I fear that this sounds like I’m building up to something negative. I’m not. But I’m just trying to explain the mindset difference I have going into this career as opposed to going into my first one. When you come out of college the first time, you have little or no experience and probably haven’t had a professional job before. You know you’re clueless. You don’t know what it’s like to not feel that way. You’re 22 and everyone knows you’re going to require a little hand-holding.

But when you’re 33 and have already had a successful ten-year career, on the inside you think, “I should know more than this. I should be contributing. I should be a valuable member of the team because that’s what I’ve always been. People must be counting on me. I need to deliver.” The problem with this internal self-criticism (this is what I was talking about) is that it’s completely untrue and completely counter-productive.
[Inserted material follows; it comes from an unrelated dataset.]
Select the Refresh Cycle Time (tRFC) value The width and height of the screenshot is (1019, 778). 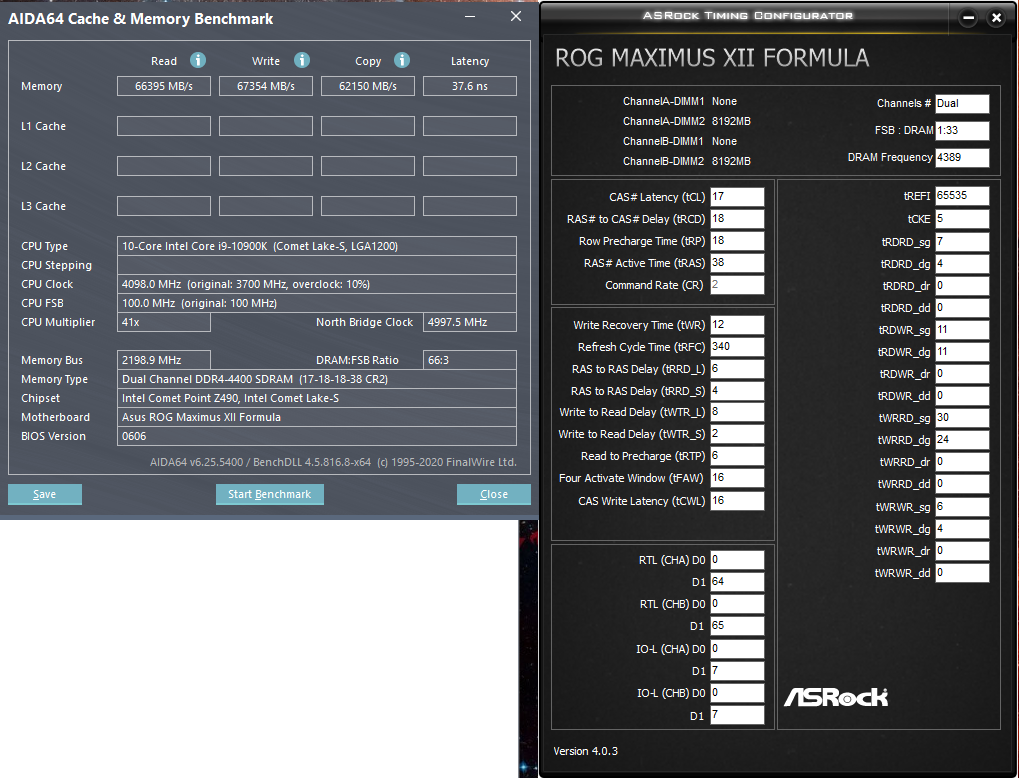click(737, 346)
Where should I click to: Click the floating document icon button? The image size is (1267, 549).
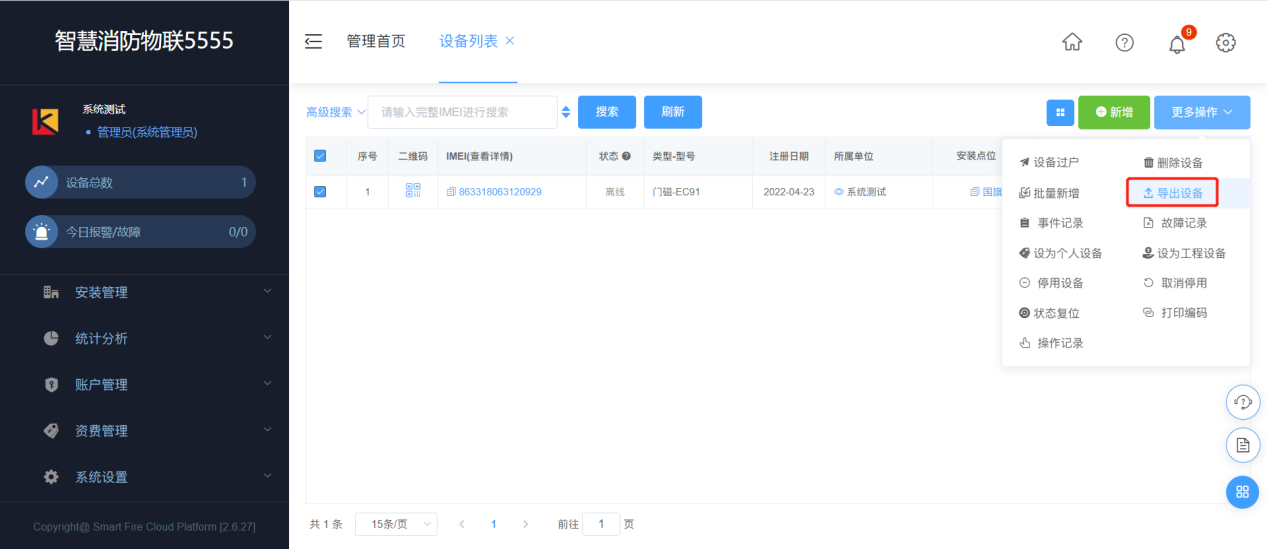(1243, 446)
The purpose of an internship is to learn. To be exposed to as many new things as possible in a short window of time. To help out where you can, as much as you can, with lots of guidance from people who know and accept that you really have no idea what’s going on. And they do accept it. I’ve been on the other side of the fence. I’ve worked with graphic design interns. Never did I think they were stupid for not knowing something that I knew. Instead I was excited to show them little tricks and give advice if they needed it. That’s the process and the whole point.

Learning Curve

When I’m able to let go of the need to “be useful!” or “be impressive!” and when I can stop panicking for five seconds about all the things I don’t understand, I can sometimes take a deep breath and marvel at how much I am actually learning this summer. I’ve had some excellent experiences. My supervisor has been really great about sending me to all kinds of meetings and discussions and making sure I’m able to see all the projects and repairs happening around the plant. In fact, everyone at the plant has been extremely accommodating and friendly when I ask to see things or if I need explanations. Though I may have been the only person who was excited about it, one of the units went down this week due to a boiler tube leak so I’ve been able crawl around inside all sorts of equipment that is normally inaccessible. Scaffolding is up all over the plant. Covers have been removed and doors have been opened. I’ve been walking around and seeing all sorts of things I can’t normally see and it’s been fascinating.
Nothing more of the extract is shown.